JpGU-AGU Joint Meeting 2017

Presentation information

[EE] Oral

S (Solid Earth Sciences) » S-VC Volcanology

[S-VC46] [EE] Transition mechanism of volcanic eruptions

Wed. May 24, 2017 3:30 PM - 5:00 PM 104 (International Conference Hall 1F)

convener:Takeshi Nishimura(Department of Geophysics, Graduate School of Science, Tohoku University), Satoshi Okumura(Division of Earth and Planetary Materials Science, Department of Earth Science, Graduate School of Science, Tohoku University), Tomofumi Kozono(Department of Geophysics, Graduate School of Science, Tohoku University), Chairperson:Takeshi Nishimura(Department of Geophysics, Graduate School of Science, Tohoku University), Chairperson:Satoshi Okumura(Division of Earth and Planetary Materials Science, Department of Earth Science, Graduate School of Science, Tohoku University)

4:45 PM - 5:00 PM

[SVC46-06] Numerical investigation of temporal changes in field observations associated with volcanic hydrothermal systems during inter-eruptive stages

*Ryo Tanaka1, Takeshi Hashimoto1, Nobuo Matsushima2, Tsuneo Ishido2 (1.Hokkaido University, 2.Geological Survey of Japan)

Keywords:hydrothermal system, hydrothermal sealing, numerical simulation

Localized temporal changes in the magnetic field and coincident ground deformation are often observed at volcanoes that have fumarolic activities (Mt.
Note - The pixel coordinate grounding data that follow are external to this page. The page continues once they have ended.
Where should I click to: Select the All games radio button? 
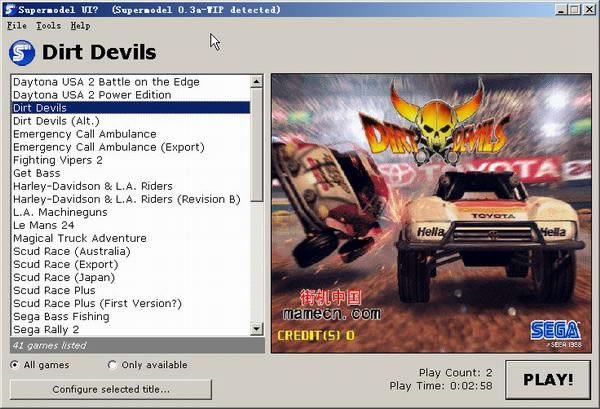14,365
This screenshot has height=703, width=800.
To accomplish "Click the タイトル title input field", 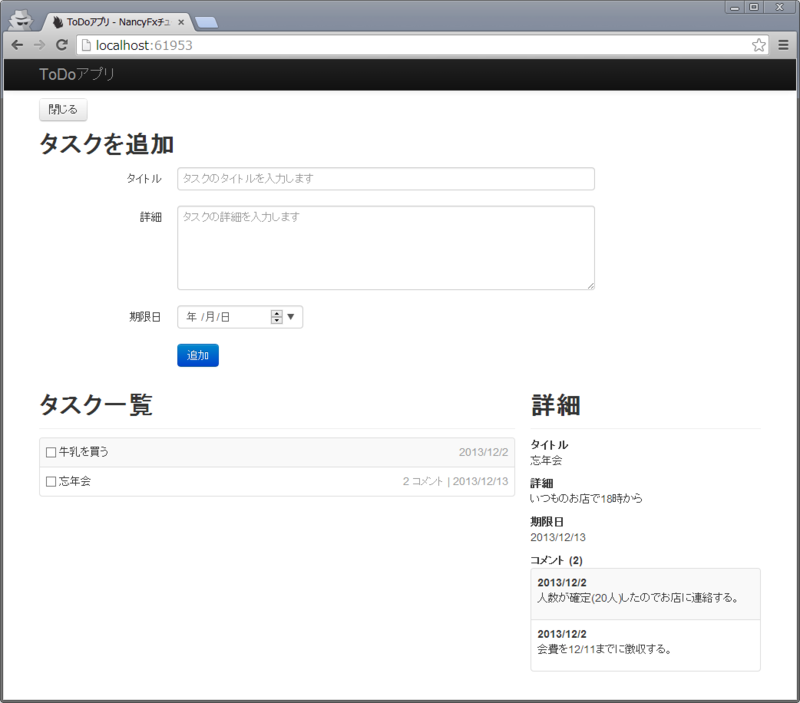I will point(385,178).
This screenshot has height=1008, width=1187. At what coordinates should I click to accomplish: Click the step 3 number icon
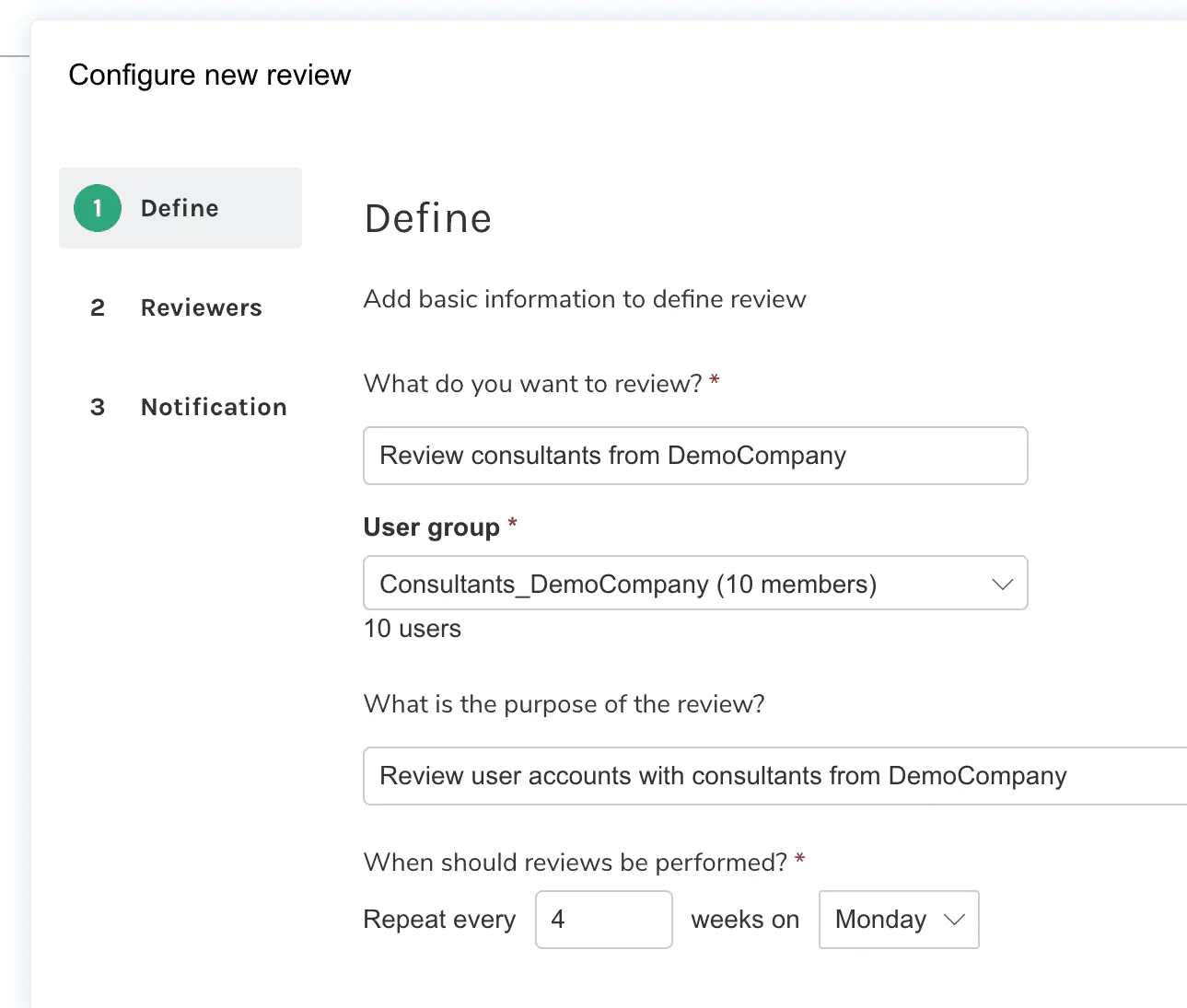click(98, 407)
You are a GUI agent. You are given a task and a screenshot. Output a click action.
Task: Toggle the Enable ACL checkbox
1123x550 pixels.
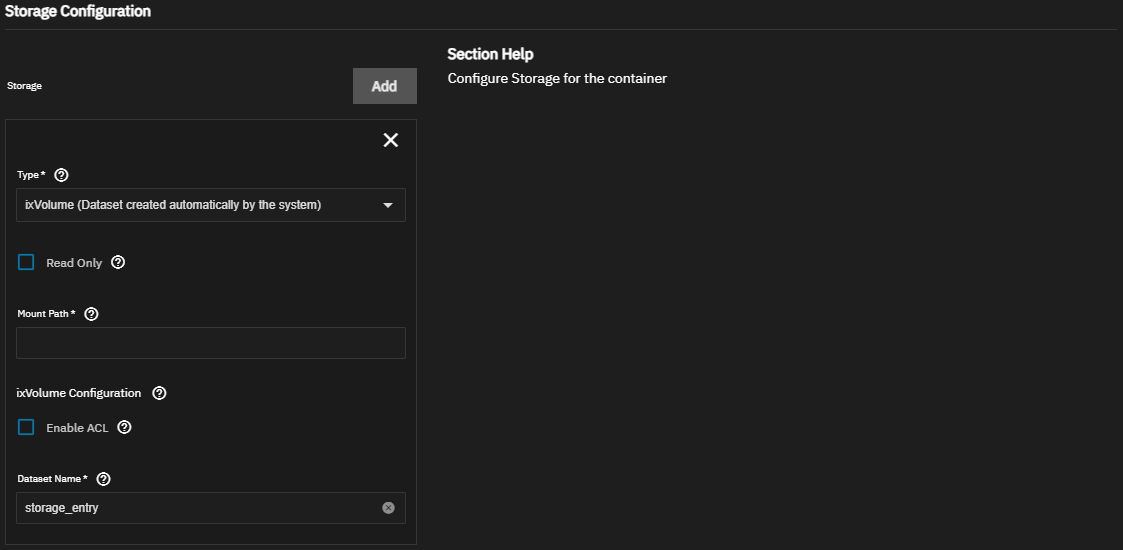pos(27,427)
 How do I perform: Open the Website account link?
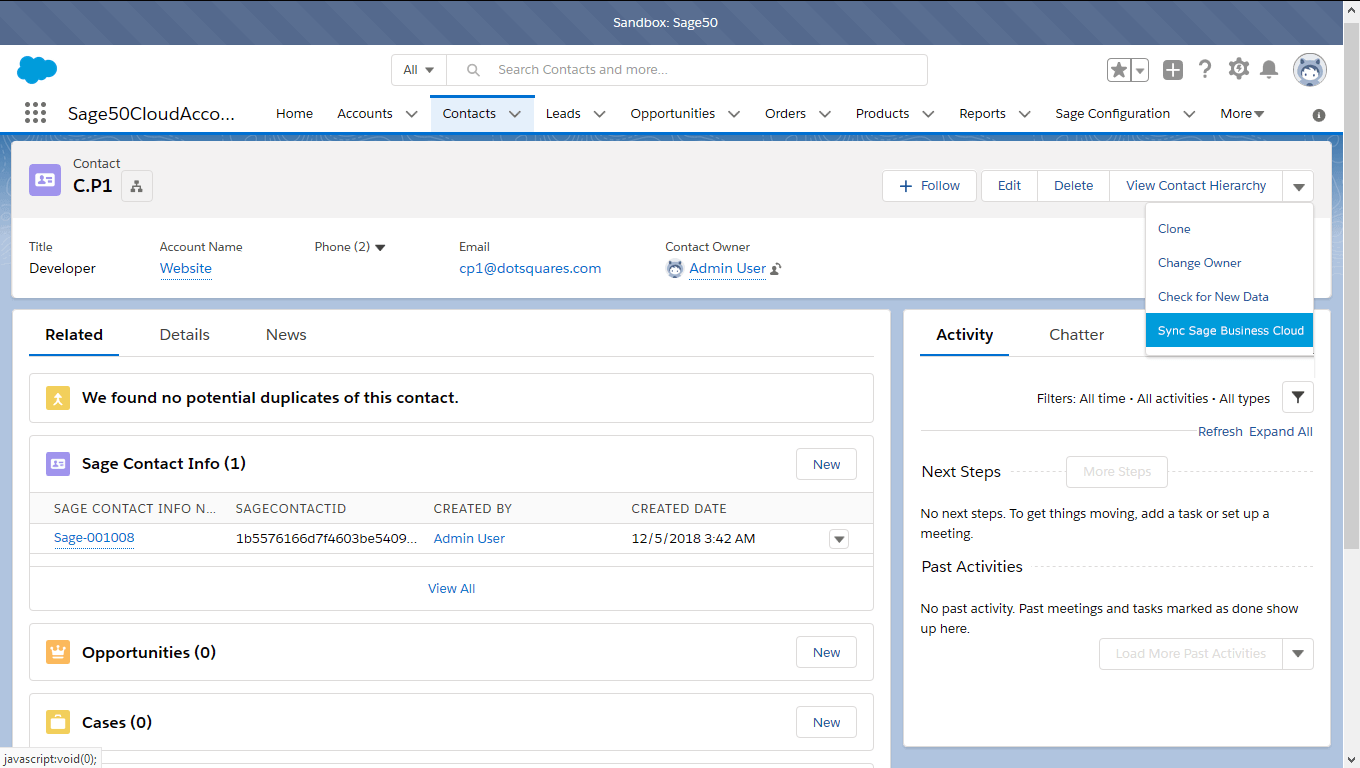point(186,268)
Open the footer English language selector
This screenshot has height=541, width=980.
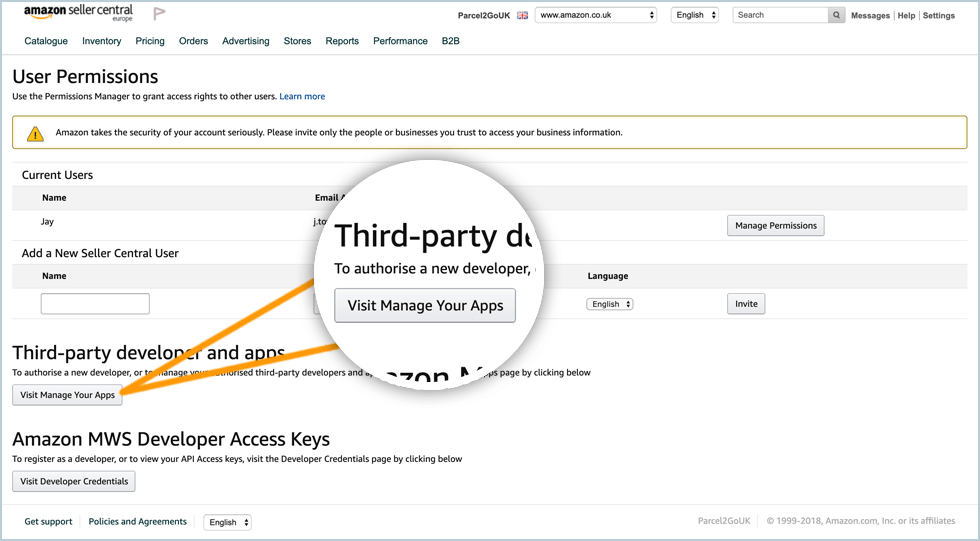coord(227,522)
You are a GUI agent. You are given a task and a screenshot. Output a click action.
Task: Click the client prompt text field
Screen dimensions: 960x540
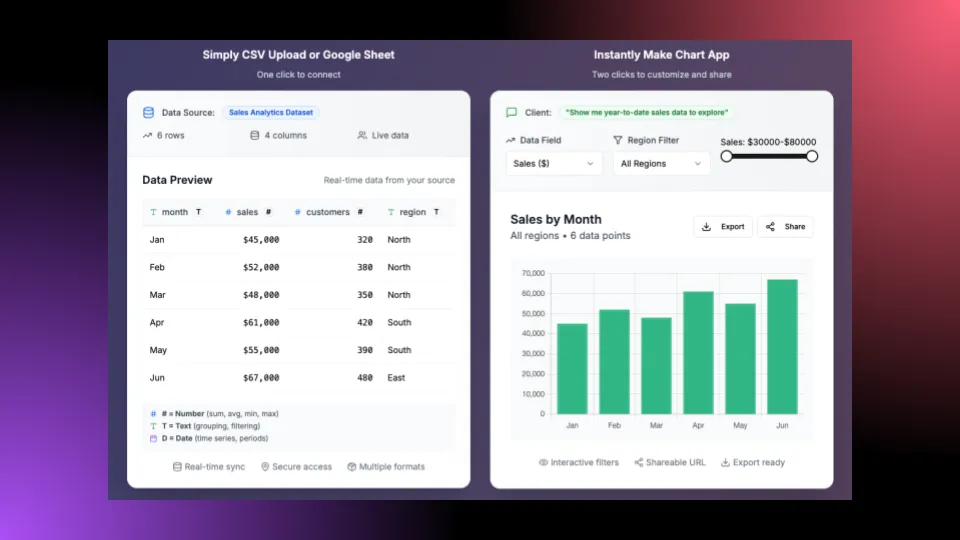645,113
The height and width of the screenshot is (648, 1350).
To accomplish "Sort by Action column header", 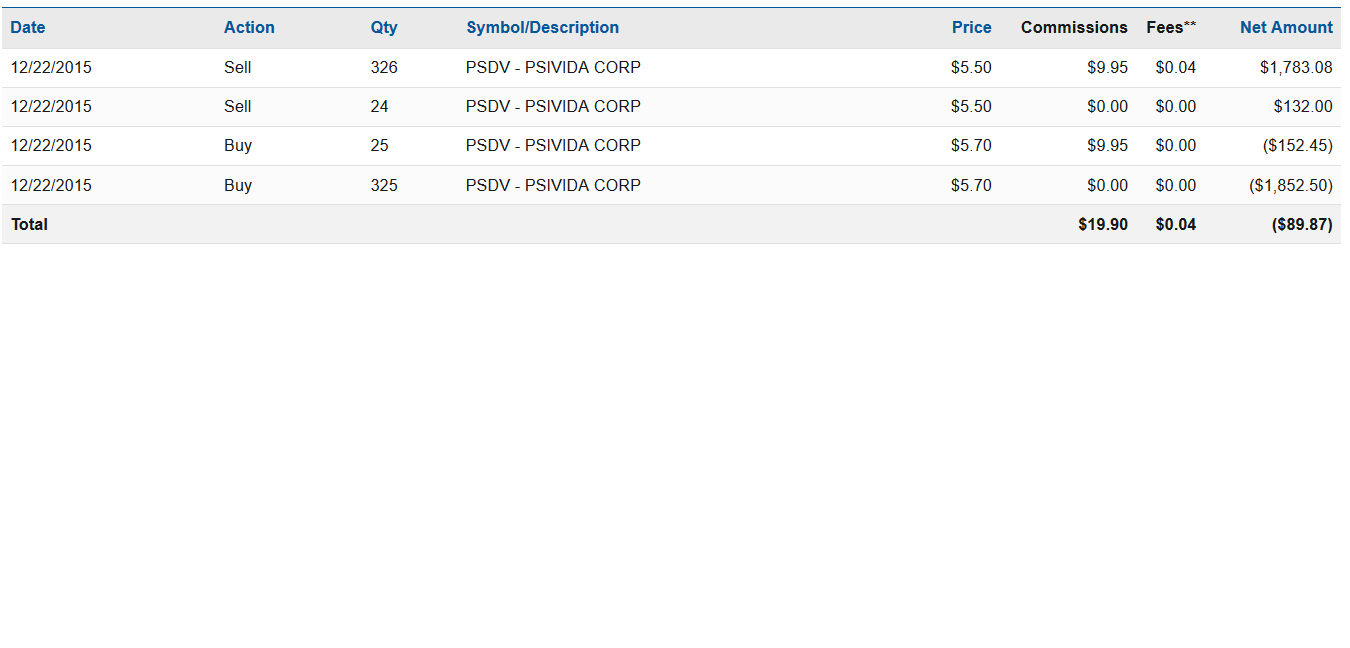I will pyautogui.click(x=249, y=28).
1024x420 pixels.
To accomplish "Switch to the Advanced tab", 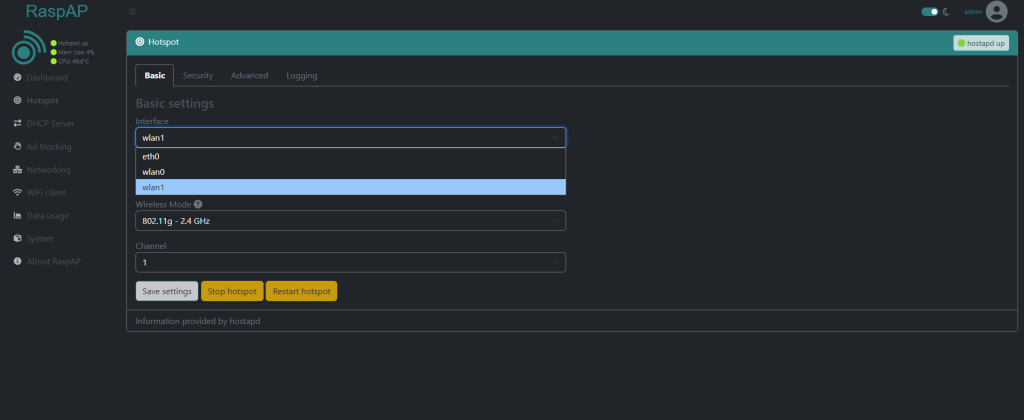I will (249, 76).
Tokachidake, Mt. Meakandake, Mt. Tarumae, Kuchinoerabujima volcano, etc.). This study focuses on two mechanisms that may bring about some changes in hydrothermal system during inter-eruptive stages: (1) permeability reduction at the shallow part of the conduit, and (2) fluctuation of hydrothermal fluid flux from a deeper part. Numerical calculation serves as a platform for systematic investigation of the surface responses to these mechanisms. We classify the pattern of temperature and pore pressure changes as well as the resulting magnetic total field, fumarolic heat discharge, and possible ground deformation that are associated with the conduit constriction and/or fluctuating flux of hydrothermal fluid by means of hydrothermal numerical simulation.
We used the numerical code “STAR” with the equation-of-state “BRNGAS” (Pritchett, 1995). It enabled us to calculate the heat and mass flow rate of H2O (vapor, liquid and two-phase) and Air in porous media over a temperature range 0–350 ºC. The calculation region was set as axisymmetric 2D to represent a simplified conical edifice. The edifice (host rock) had a uniform porosity and permeability. Temperature and pressure were maintained constant at the ground surface and on the vertical boundary of the downstream side. Thermally insulating and hydraulically impermeable conditions were imposed at the bottom boundary. Meteoric recharge was injected at the land surface at a constant rate and a constant heat flow was supplied at the base of the model. The high-permeability conduit was introduced at the axis of symmetry, hydrothermal fluid is injected at the bottom of the conduit to reproduce fumarolic heat discharge of about 100 MW, after reaching a quasi-steady condition. Thereafter, an abrupt reduction of permeability at a particular depth (PCB) in the conduit (conduit obstruction) and/or an increase in the flux of hydrothermal fluid at the bottom of conduit (increase in hydrothermal-fluid-flux) were imposed, and the system response is observed.
Conduit obstruction caused reduction in temperature and pore pressure above PCB, and increase in temperature and pore pressure below PCB. Meanwhile, increase in hydrothermal-fluid-flux induced heat accumulation and pore pressure increase around the conduit. When conduit obstruction and increase in hydrothermal-fluid-flux are introduced at the same time, whether temperature and pore pressure above PCB increase was influenced by the balance between the amount of permeability reduction of PCB and the amount of increase in flux of hydrothermal fluid. However, when the permeability of PCB after reduction was smaller than the permeability of host rock, temperature and pore pressure decrease above PCB regardless of the amount of increase in hydrothermal-fluid-flux.
In the presentation, we will discuss the change in total magnetic field, ground deformation, and fumarolic heat discharge by using these changes in temperature and pore pressure. In addition, we will try to investigate the influence of parameters such as host-rock-permeability, depth of PCB, the construction of permeability and porosity in the edifice.